Zach Braff, the star of Scrubs, was impressed by the song and suggested the use of the song as the theme to executive producer Bill Lawrence. "Superman" by Lazlo Bane served as a theme song for eight seasons of Scrubs.

Scrubs proved to be successful and "Superman" was later issued on the first show soundtrack and as a promotional single. Around the same time, in September 2002, the song was released on Lazlo Bane's second studio album All the Time in the World.

In 2020 the band reunited to record a video for the new version of the song featuring many guest appearances of fellow musicians and friends, including the members of Scrubs cast Zach Braff and Neil Flynn. The song was later included on the Lazlo Bane 2021 album Someday We'll Be Together.

In 2026 Scrubs returned with a new season and original version of "Superman" was again used as a show theme song.
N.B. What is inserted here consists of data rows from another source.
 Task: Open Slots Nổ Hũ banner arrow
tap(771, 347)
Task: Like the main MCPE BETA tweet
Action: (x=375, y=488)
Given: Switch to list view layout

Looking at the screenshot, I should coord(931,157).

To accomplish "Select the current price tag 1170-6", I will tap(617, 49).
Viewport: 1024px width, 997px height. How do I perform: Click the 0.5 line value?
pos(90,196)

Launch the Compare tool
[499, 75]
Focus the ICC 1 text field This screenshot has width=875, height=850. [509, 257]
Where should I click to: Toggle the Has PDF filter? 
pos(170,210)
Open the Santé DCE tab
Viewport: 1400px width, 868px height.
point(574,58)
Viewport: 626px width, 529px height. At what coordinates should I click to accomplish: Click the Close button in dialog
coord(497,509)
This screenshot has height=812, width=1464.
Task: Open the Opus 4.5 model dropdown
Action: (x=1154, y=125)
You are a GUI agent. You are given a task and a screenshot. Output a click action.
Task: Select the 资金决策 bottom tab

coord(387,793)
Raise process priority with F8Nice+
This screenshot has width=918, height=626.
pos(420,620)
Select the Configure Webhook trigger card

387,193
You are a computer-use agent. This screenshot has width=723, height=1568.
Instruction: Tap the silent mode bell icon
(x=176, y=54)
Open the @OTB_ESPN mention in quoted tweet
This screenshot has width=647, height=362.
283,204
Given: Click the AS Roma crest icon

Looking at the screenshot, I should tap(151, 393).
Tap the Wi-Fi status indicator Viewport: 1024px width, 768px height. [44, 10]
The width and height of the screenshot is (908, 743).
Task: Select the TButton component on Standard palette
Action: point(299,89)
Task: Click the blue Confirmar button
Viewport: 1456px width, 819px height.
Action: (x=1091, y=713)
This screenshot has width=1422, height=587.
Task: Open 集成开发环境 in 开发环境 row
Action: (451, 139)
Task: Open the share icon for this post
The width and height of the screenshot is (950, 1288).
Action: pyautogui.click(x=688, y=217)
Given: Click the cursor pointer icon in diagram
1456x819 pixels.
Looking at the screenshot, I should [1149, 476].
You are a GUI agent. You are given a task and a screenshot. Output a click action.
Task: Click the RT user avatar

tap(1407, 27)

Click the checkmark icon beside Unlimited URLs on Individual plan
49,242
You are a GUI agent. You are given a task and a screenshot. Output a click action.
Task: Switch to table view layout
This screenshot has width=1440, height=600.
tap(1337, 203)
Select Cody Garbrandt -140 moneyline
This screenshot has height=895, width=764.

===Versions and structure===
The soundtrack version of "Superman", both Scrubs and The Tao of Steve, has duration 3:38 and omits the intro count-in which is present on the album All the Time in the World, making the duration of the latter 3:43.

The single version of the song also doesn't have the count-in, but it is 5 seconds shorter than the soundtrack version due to slightly faster speed.

The last episode of the eighth season of Scrubs "My Finale" features a portion of the acoustic instrumental version of "Superman".

"Superman" samples the drum track of "Impeach the President" by '70s soul group The Honey Drippers.

==Music video==
Zach Braff directed the song's music video. It shows behind-the-scenes footage from the Scrubs set and features several of the show's cast members, including Zach Braff, Sarah Chalke and Ken Jenkins. The video was filmed at the abandoned North Hollywood Medical Center, which doubles as the show's location Sacred Heart Hospital.

A small video productions company, Clay Cow Productions, made their own music video for the song, which was praised by Chad Fischer. The video illustrates the lyrics of the song with plasticine characters and set.

==Reception==
Chad Fischer, Tim Bright and Chris Link as composers of "Superman" along with Scrubs’ composer Jan Stevens won BMI TV Music Award of 2003 and 2004 for the show's theme song and music.

"Superman" was ranked No. 2 at the 2004 Just Plain Folks Music Awards in the category College Rock Song.

In 2014 Mashable included the song in their list of 25 iconic TV theme songs of all time.

In 2016 New York Observer ranked the song No. 27 in their list of The 30 Best TV Theme Songs of All Time.

In 2017 Paste magazine ranked the song No. 38 in their list of The 50 Best TV Theme Songs of All Time.

In 2023 American Songwriter magazine ranked the song No. 2 in their list of The Top 10 TV Theme Songs from the 2000s and 2010s.

==Cover versions==
The song was covered by The Blanks, who portrayed members of Ted Buckland's band, The Worthless Peons, on Scrubs, and was released as the opening track of the band's debut album Riding the Wave in 2004. Their version was also featured as the outro to the final episode of the Scrubs eighth season, "My Finale", during the run of the blooper reel.

"Superman" was also covered by American singer-songwriter WAZ and released as a digital download single in 2009. This version was used as a theme song for the ninth season of Scrubs.

In 2020 Jack Muskrat released a rock cover of the song accompanied by the music video.